Until people acknowledge what tool 'government' is; they will continue to have problems 'governing' themselves.
The only human asset a monopoly of 'Gun' force can provide is to ensure Liberty and Justice for all. Pretending you have some right to raise others kids isn't 'Justice' or 'Liberty'.
Can anyone say, "VPN?" Just sayin'.
I don't understand how Montana can tell an out of state or out of country website what to do. Doesn't their jurisdiction end at the state borders?
There is little doubt that pornography can damage children and stunt their adult sexuality. Proving adulthood simply requires flashing a drivers license and facial recognition that you are the license holder. The adult could even cover up the name and address on the license. The needed data is picture and birthday. The software exists and there is no need to put any data into any permanent memory. Most devices can take pictures of faces and licenses. What is the problem?
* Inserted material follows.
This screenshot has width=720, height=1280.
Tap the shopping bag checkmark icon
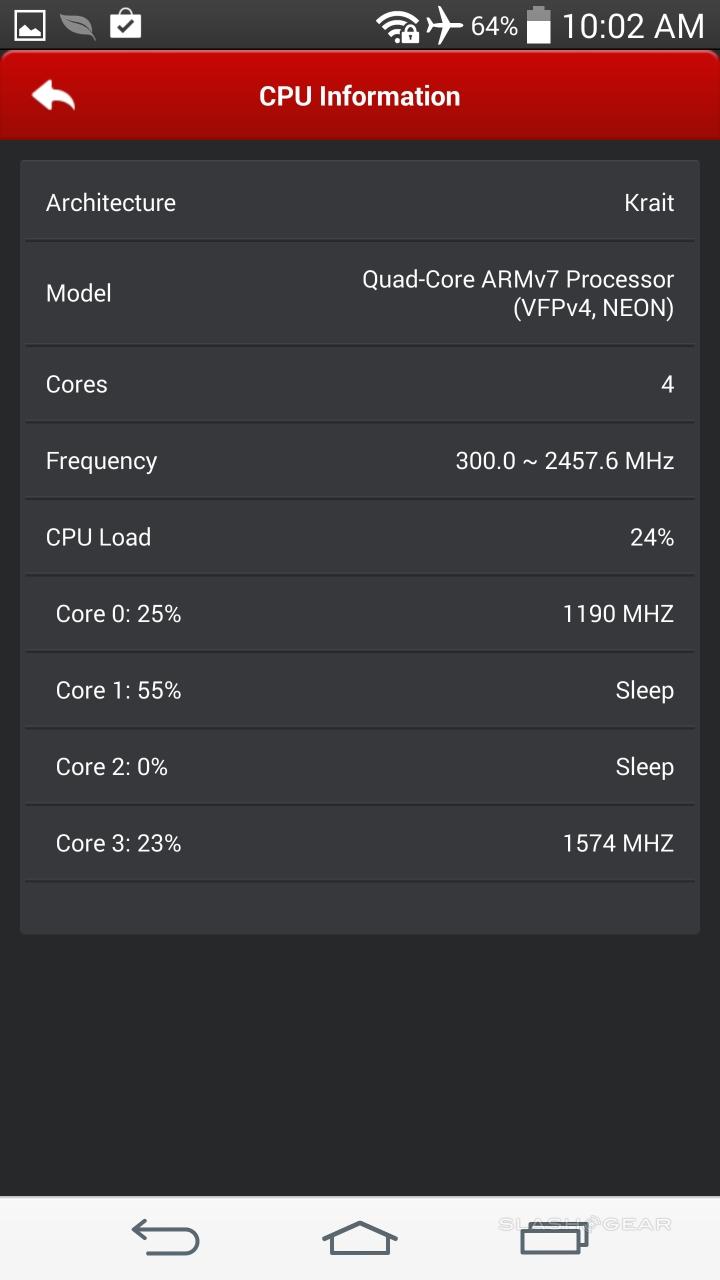(125, 24)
I would completely agree with young children for sure but to be honest are young children looking for this stuff on their own accord. The answer is no unless they happen to stumble upon it by accident. With young adults and teenagers I don’t see a big deal though. If some 14 to 17 year old high school student is jacking off to porn he seeked out on his own accord in the privicy of his own bedroom, It's probably better then them going out and having actual sex and possibly catching an STD or knocking up some chick. There is also the free speech issue that any attempt to try and define pornography/obscenity whatever always ends up being subjective, overtly vague as well as overbroad and underinclusive. In the end this issue is best dealt with by the parents and not the state. If you need the state as a surrogate nanny to help raise you’re children. Maybe you shouldn’t have had them.
I have doubt.
I don't think Gov-Guns are going to ?UN-Damage? children of their inherent sexual desire/curiosity.
Only upon choosing to act on those desires and causing *real* 'damage' to another should that act be illegal.
A 'Gun' (Gov-Gun) is NOT a tool of salvation unless it's used in DEFENSE.
Which brings up another thought.
Why can't a 'security for children' VPN (www) company exist that filters EXACTLY what these parents want??? Lock your children's devises to this one specific VPN and all the security that ever needs or is possible is there.
WHY does poking government 'GUNS' *always* have to be the solution for F'En EVERYTHING??????????? That is the curse of this nation today.